The number of people without homes in the United States has increased for the second time since 2010 following 2017’s spike, according to a new report from the US Department of Housing and Urban Development (HUD).
Sputnik

Nearly 553,000 people are homeless in America, with California and New York having the highest homeless populations, according to the report.

Homelessness has surged 75 percent in Los Angeles, California, over the past six years. Prior to 2017, homelessness in the US had been in decline for seven years.

In New York City, authorities report that 114,659 children in New York City public schools are either homeless or living in temporary housing — that's one out of every 10.

The "basic explanation" for rising homeless in the United States, the wealthiest country on earth, is the "profit system, or if you like, capitalism — just [to] reduce it to a simple word," author and economist Richard Wolff told Radio Sputnik's Loud & Clear.

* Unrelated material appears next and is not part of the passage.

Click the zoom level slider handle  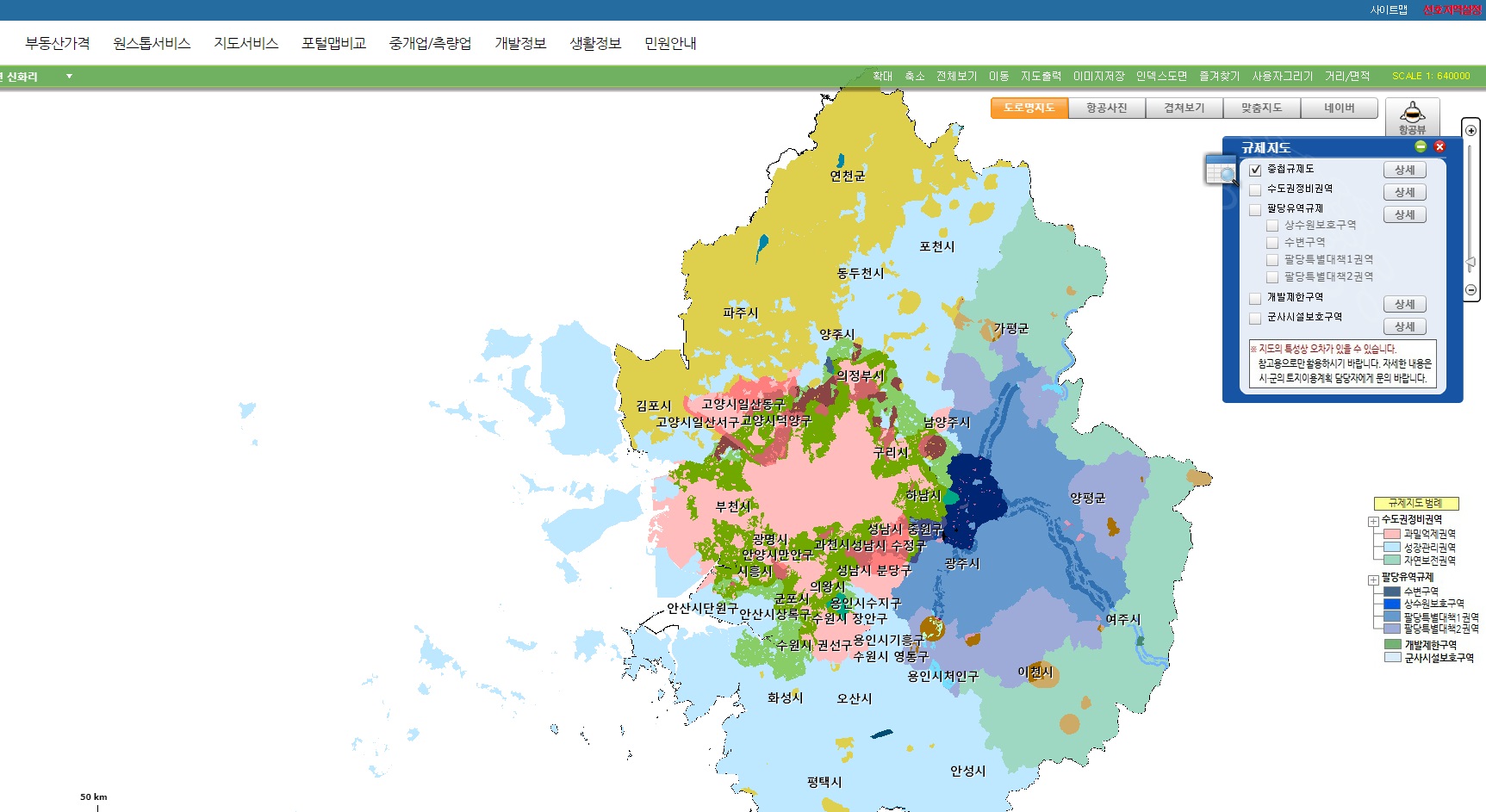[x=1471, y=263]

The perversity of those incentives has led to a "bizarre situation in a modern capitalist economy like the United States, that on the one hand we have hundreds of thousands — and I would guess it's more in the millions — of people without adequate housing, and at the same time we have huge amounts of housing that has nobody in it for all kinds of reasons, mostly reducing to the fact that it isn't profitable to provide housing for the poor who need it, and it is profitable to [have] housing even if it sits empty for a while because eventually the capitalist hopes and believes that somebody will come in and make it a profitable investment over time," Wolff argued.

Wolff isn't the only one who believes that the number of homeless people in the US is in the millions. In 2011, Amnesty International's then-director of its Demand Dignity project, Tanuka Loha, wrote that "approximately 3.5 million people in the US are homeless, many of them veterans. It is worth noting that, at the same time, there are 18.5 million vacant homes in the country."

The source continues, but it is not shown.